I have a collection of photographs of Johannesburg that I take each time I visit that infamous city. I go up as often as possible, for commissions, to exhibit, to work, to visit friends. Any excuse will do. I’ve never really gone there “to photograph,” but when I land, my camera is instinctively by my side. My senses are heightened: I notice the textures, the lighting, the noises, the ache of time on the buildings, the scratchings on the walls. There is a soundtrack to the city that echoes in my heart, of the pain of existence, a form of complex nostalgia. It feels like a kind of home.

I am aware that all the perceptions I will present here are fundamentally flawed in their one-sidedness. They are observations of what I’ve seen in the changing and bustling life of the country that holds my early years. So with that in mind, I’ll attempt to relate what lies behind my personal picture of Johannesburg.
Cape Town is where I’m from and where I still live. It has a strong energy, reinforced by the magnificence of the ocean and the mountains. However, despite its reputation during the struggle years of being the most liberal city of South Africa, the city is so obviously yearning to be something other than what it is: European. The government spends endless amounts of money on keeping up appearances and introducing bylaws that cater to tourists and protect the richer areas from “nuisance,” whether it’s begging, skateboarding, barking dogs, vendors, loitering, street art, climbing public trees, washing cars, or hanging washing in public. Politicians and policy makers continue to bolster the “safe” zones that Cape Town inherited after the fall of apartheid. Parodoxically, this only entrenches the segregation of the social classes; if you live in the wealthier zones you won’t have any idea what is happening in the outlying zones of Lavender Hill, Delft, or the township of Khayelitsha.

This is not unique to Cape Town; similarities can be found in how the people live behind the electric fences and within the gated communities of Johannesburg city.
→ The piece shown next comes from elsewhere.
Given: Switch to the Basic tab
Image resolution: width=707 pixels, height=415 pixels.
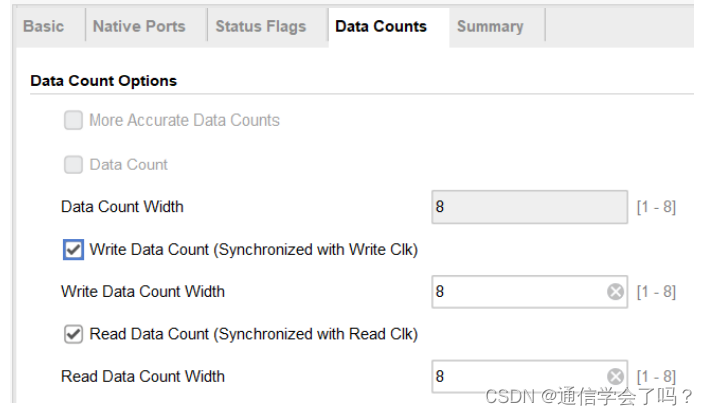Looking at the screenshot, I should pos(43,26).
But there is something else there. After the fall of apartheid, the Central Business District fell as businesses fled the city for fear of what it was becoming, and blocks of flats were subsequently overtaken by mafias who rented them out with little sanitation, overcrowding, and no regard for safety. The city became a high-rise ghetto, dangerous and dirty. The Red Ants came out in full force, viciously evicting squatters from these buildings, army style. Today, buildings stand empty. Outsiders are terrified of Johannesburg. There are the rumors, vicious stories, mental images of hijackings and post-democratic chaos. It’s a place riddled with fables, misconceptions, and contradictions. Yet some of its inhabitants are rewriting these notions and weaving in a new, brave and unapologetic energy that makes other cities feel dim by comparison. As in many cities, it is the youth who are not afraid to reinvent the present moment.
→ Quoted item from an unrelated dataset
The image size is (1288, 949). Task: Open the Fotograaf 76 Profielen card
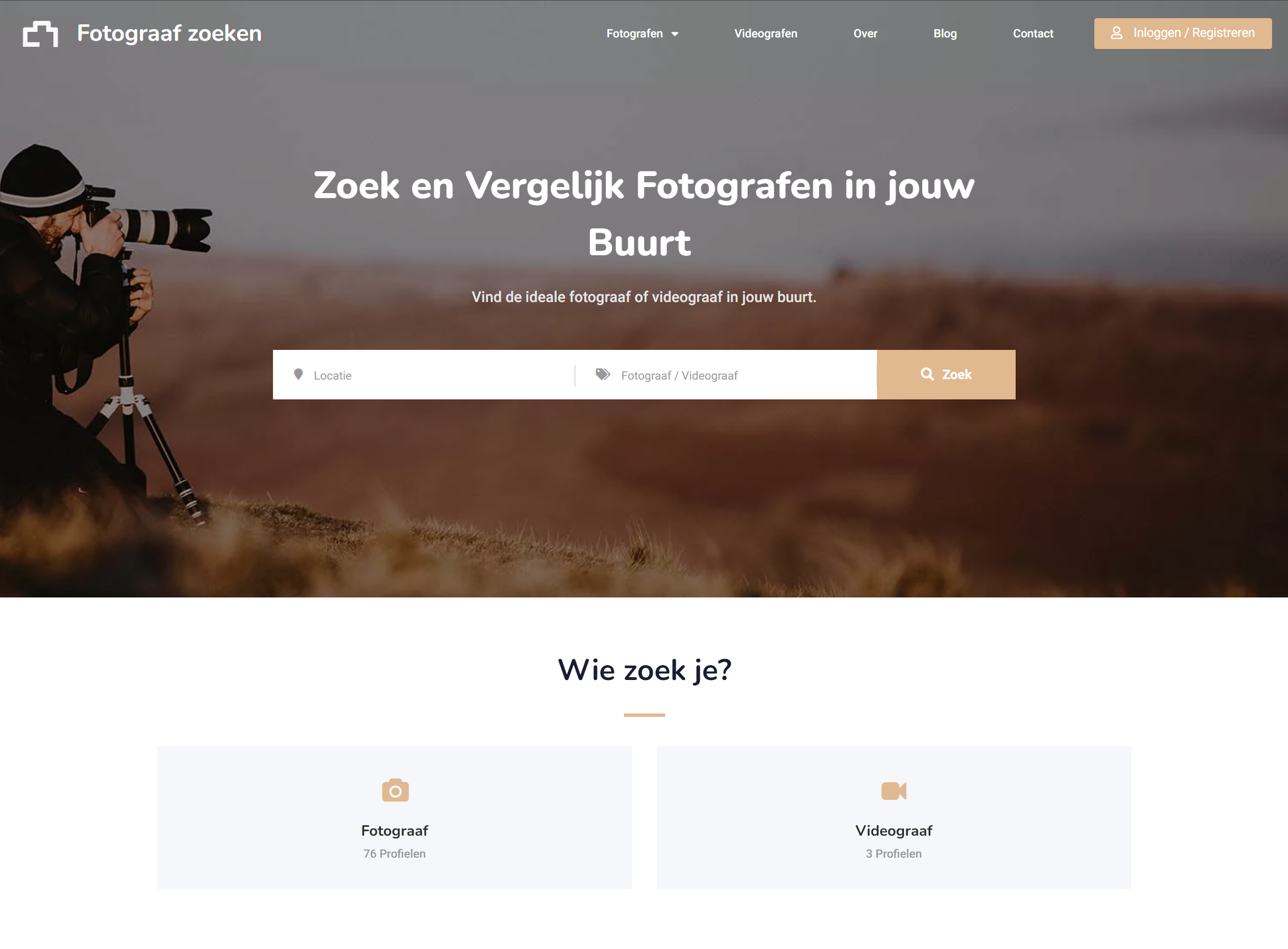[394, 818]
When I was a child I would go up to Johannesburg from Cape Town with my mother to visit family. I remember the heat, the thin air, the fires on the side of the road, the dry grass. The first time I went on my own was en route to London. I was leaving South Africa to explore the world, to find myself. I caught a twenty-seven hour train. It was thirty-five degrees celsius. I shared a carriage with three fat African mamas who had religious ceremonies talking in tongues. When I got there, Rasty took me painting in the early hours of the morning. Mixed with the excitement of naive youth and freedom, I had my first real taste of Johannesburg at that moment. There is a strong graffiti scene that’s grown a lot in the last few years. You see a lot of productions there, and hardly anything gets cleaned. The council sees graffiti as something that can uplift the city, so they have a pretty progressive attitude towards it. Because of the harsh environment, however, there is not much street art. Only the tougher, more traditional graffiti boys know how to navigate the city’s threats and dangers. Hopefully, there will be more experimentation and street art in the coming years. There is infinite potential for it.
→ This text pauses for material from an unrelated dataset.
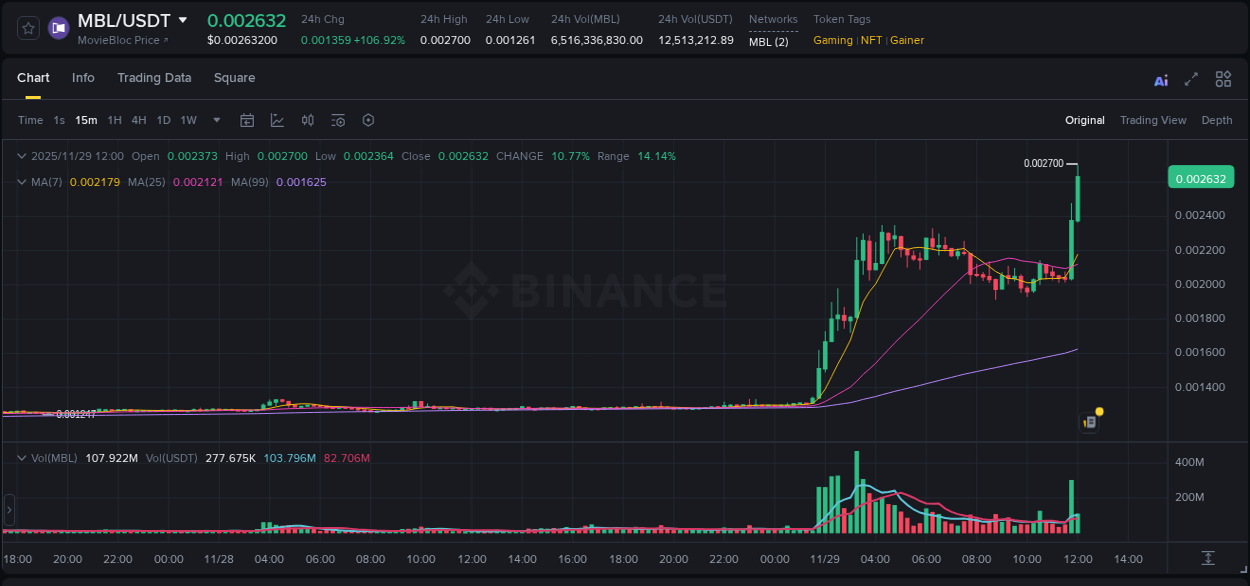1250x586 pixels.
Task: Open the extra timeframes dropdown arrow
Action: pyautogui.click(x=215, y=120)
Johannesburg has become my favorite place to paint, and on my escapades I would always photograph moments that caught my eye. I also started to document the anonymous scrawling that I encountered, in Johannesburg and beyond, of which there are four main types:
— Stowaway graffiti: usually found under bridges in port towns, so not part of the Johannesburg photos, these images are some of the most profound, paintings of ships and tragic poems of escape and dreams of a better life.
— Gang graffiti: also not as prevalent in Johannesburg, as the gangs are mostly situated in Cape Town.
— Random scrawlings on walls: marks and thoughts left by random individuals inscribed with arbitrary materials.
— Evicted buildings: messages left in the high rise empty buildings of Johannesburg, which speak of the people who were living in them a brief time ago.
Scrawlings, above all, have been an influence on my work in and out of the studio. They are so direct. They are messages from those who have been made invisible by the system, and they are one of the treasures that I’ve found growing up in South Africa.
Faith47 lives and works in Capetown. Her images reconstruct lost objects, broken-down cars, old factories and dusty side roads of forgotten towns. Faith investigates how humans interact with their environment, what scratches and memories they leave behind.